Chancellor Angela Merkel says Germany wants to support the creation of safe areas inside Afghanistan to provide "people who live in places of insecurity with a zone where their security is guaranteed."
She spoke after a meeting with Afghan President Ashraf Ghani in Berlin on Wednesday, at which the two leaders discussed ways in which Germany could help Afghanistan and stem the flow of Afghan migrants to Germany.
Ghani says to keep Afghans in the country "people need three things: first they need jobs, second they need vocational training to be able to have jobs and third they need housing."
Ghani says Germany can help with all of that, and says "German assistance is directed to 30 million, not 30,000 people. We need to weigh what is at stake."
Slovakia's prime minister, Robert Fico, says his government has filed a complaint to challenge a European Union decision to redistribute 120,000 asylum-seekers among the bloc's 28 nations.
Immediately after the refugee-sharing move was approved by EU ministers in September, Fico said Slovakia was not ready to accept the plan and was planning a legal complaint at an EU court in Luxembourg.
Slovakia voted against the plan along with the Czech Republic, Romania and Hungary. Slovakia has not been hit by the recent wave of migrants heading for Germany and other rich Western countries.
Fico said the complaint was filed Wednesday morning and asks the court to rule that the decision taken by a majority vote of EU interior ministers is invalid.
Macedonian police have used pepper spray and stun grenades to repel a group of several hundred migrants attempting to cross north into the country from neighboring Greece.
Macedonia is only allowing people from countries facing war — namely Syria, Afghanistan and Iraq — to cross from Greece, leaving hundreds of others from countries such as Iran, Pakistan, Bangladesh and north African nations stranded at the border. In recent days, Macedonian authorities have erected a fence to control the flow of people at the border and prevent others from crossing.
A group of about 400 people, mainly from Pakistan and Bangladesh, attempted Wednesday to cross through a creek at a point without the fence, and were repelled by Macedonian authorities.
Greece's migration minister says his country has come under "intense pressure" from some European countries over the migration crisis, but he says that's unfair.

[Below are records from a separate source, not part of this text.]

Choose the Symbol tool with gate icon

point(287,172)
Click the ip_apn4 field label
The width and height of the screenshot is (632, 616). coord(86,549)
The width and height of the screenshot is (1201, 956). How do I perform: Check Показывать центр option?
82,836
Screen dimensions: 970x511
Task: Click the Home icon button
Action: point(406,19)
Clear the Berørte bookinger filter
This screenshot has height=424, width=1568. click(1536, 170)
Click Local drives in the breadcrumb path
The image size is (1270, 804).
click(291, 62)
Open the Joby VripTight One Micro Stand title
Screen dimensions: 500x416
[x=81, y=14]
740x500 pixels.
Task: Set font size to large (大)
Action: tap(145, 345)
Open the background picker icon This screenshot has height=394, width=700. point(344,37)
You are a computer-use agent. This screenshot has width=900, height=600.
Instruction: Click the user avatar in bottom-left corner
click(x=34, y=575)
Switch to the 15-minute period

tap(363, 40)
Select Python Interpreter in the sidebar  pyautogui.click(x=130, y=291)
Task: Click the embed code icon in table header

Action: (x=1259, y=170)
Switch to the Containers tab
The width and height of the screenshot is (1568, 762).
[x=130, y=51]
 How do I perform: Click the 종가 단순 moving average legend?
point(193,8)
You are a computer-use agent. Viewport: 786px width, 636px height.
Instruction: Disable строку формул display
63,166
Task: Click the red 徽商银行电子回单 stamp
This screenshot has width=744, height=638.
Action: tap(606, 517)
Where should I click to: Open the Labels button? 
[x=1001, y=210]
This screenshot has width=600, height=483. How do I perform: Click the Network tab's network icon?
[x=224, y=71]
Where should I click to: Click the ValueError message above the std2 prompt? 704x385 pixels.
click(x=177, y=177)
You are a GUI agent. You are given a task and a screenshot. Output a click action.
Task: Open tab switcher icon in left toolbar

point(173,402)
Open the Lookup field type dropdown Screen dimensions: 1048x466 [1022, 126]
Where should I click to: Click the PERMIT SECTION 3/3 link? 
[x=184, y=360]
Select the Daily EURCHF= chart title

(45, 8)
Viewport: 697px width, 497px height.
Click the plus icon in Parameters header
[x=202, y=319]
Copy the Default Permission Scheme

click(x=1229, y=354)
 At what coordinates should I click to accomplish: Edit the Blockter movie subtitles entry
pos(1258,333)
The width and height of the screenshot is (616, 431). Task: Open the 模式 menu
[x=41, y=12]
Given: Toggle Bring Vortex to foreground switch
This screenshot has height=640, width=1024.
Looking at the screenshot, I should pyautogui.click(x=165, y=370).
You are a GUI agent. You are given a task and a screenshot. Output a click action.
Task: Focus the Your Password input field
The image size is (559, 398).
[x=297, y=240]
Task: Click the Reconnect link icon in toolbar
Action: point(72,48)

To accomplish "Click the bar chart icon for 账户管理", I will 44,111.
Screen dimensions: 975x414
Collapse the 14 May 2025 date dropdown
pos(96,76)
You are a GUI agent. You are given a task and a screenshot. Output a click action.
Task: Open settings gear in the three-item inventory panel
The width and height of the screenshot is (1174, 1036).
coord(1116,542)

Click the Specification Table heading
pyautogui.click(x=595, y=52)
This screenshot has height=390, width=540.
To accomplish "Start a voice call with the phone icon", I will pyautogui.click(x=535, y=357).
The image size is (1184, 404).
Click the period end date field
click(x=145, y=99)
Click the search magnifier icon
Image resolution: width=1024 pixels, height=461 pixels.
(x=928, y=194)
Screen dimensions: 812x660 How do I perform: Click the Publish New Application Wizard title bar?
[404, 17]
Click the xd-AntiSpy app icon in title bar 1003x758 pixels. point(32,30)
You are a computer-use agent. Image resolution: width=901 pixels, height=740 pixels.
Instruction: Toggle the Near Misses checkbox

Reacting to a story in the Financial Times, Ioannis Mouzalas told reporters that Wednesday that no official threat has been made to eject Greece from Europe's borderless Schengen area. He says accusations by unidentified European officials in the FT story were a mixture of "reality and myth."
Greece has been the main point of entry into the EU for about 700,000 migrants and refugees so far this year.
Mouzalas says: "It's true that our country has come under intense pressure from some European Union member countries who mistakenly believe that the refugee flow can be controlled from Greece. As we've repeatedly stated and as Europe has belatedly understood, Greece is the start of the corridor. The door is in Turkey. Therefore if the flows are not controlled in Turkey, from the coast of Turkey, it is impossible to control the flows from Greece or any other European Union member."
Hungary's prime minister says he believe a secret pact led by Germany to bring up to 500,000 Syrians from Turkey directly into the European Union to be revealed soon.
Viktor Orban said Wednesday that a similar idea was rejected recently by European national leaders but that "the cat will be out of the bag" and the scheme will be announced in Berlin as soon as this week.
Orban says "this secret agreement exists and we will be confronted by it in the coming days."
He says the plan includes forcing all EU countries to take in some migrants, even if they are opposed to mandatory quotas.
Orban said there will be "huge pressure" on countries like Hungary and others to take part.